━━ Given records ━━
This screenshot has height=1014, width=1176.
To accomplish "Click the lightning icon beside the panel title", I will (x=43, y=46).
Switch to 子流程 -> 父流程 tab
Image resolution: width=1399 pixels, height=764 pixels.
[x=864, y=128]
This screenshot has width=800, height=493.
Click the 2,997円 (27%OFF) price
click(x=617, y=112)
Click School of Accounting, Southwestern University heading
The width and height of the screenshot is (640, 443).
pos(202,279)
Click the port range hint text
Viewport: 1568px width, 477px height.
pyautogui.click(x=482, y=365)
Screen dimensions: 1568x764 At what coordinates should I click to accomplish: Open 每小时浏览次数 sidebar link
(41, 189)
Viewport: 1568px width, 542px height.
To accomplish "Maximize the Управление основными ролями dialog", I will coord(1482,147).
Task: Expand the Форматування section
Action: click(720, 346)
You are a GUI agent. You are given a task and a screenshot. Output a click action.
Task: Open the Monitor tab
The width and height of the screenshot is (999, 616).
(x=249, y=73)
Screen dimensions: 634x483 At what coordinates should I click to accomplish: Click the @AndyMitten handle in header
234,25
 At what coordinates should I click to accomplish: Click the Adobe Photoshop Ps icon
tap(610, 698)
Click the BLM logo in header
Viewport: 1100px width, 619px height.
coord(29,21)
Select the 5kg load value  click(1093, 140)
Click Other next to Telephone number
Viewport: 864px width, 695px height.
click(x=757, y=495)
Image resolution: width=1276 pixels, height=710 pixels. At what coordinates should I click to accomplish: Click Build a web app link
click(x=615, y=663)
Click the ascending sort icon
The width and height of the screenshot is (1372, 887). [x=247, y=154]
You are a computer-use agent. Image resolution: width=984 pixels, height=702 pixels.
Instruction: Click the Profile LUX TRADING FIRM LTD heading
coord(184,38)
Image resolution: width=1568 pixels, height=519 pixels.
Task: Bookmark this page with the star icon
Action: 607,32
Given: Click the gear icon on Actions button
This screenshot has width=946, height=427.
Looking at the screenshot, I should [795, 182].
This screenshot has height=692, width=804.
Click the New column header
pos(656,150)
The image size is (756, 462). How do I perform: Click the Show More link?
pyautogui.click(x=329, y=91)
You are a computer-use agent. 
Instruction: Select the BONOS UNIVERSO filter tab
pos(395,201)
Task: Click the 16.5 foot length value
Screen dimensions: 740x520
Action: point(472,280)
━━━
» Stated exercise
Substitute "achieve" for every occurrence of "accomplish" in the data, beginning at the line that has "Screen dimensions: 1568x764" and stopping after the line that has "click(x=615, y=663)", and reproduce those lines with all else unchanged.

» Output of the exercise
Screen dimensions: 1568x764 At what coordinates should I click to achieve: Open 每小时浏览次数 sidebar link
(41, 189)
Viewport: 1568px width, 542px height.
To achieve "Maximize the Управление основными ролями dialog", I will coord(1482,147).
Task: Expand the Форматування section
Action: click(720, 346)
You are a GUI agent. You are given a task and a screenshot. Output a click action.
Task: Open the Monitor tab
The width and height of the screenshot is (999, 616).
(x=249, y=73)
Screen dimensions: 634x483 At what coordinates should I click to achieve: Click the @AndyMitten handle in header
234,25
 At what coordinates should I click to achieve: Click the Adobe Photoshop Ps icon
tap(610, 698)
Click the BLM logo in header
Viewport: 1100px width, 619px height.
coord(29,21)
Select the 5kg load value  click(1093, 140)
Click Other next to Telephone number
Viewport: 864px width, 695px height.
click(x=757, y=495)
Image resolution: width=1276 pixels, height=710 pixels. At what coordinates should I click to achieve: Click Build a web app link
click(x=615, y=663)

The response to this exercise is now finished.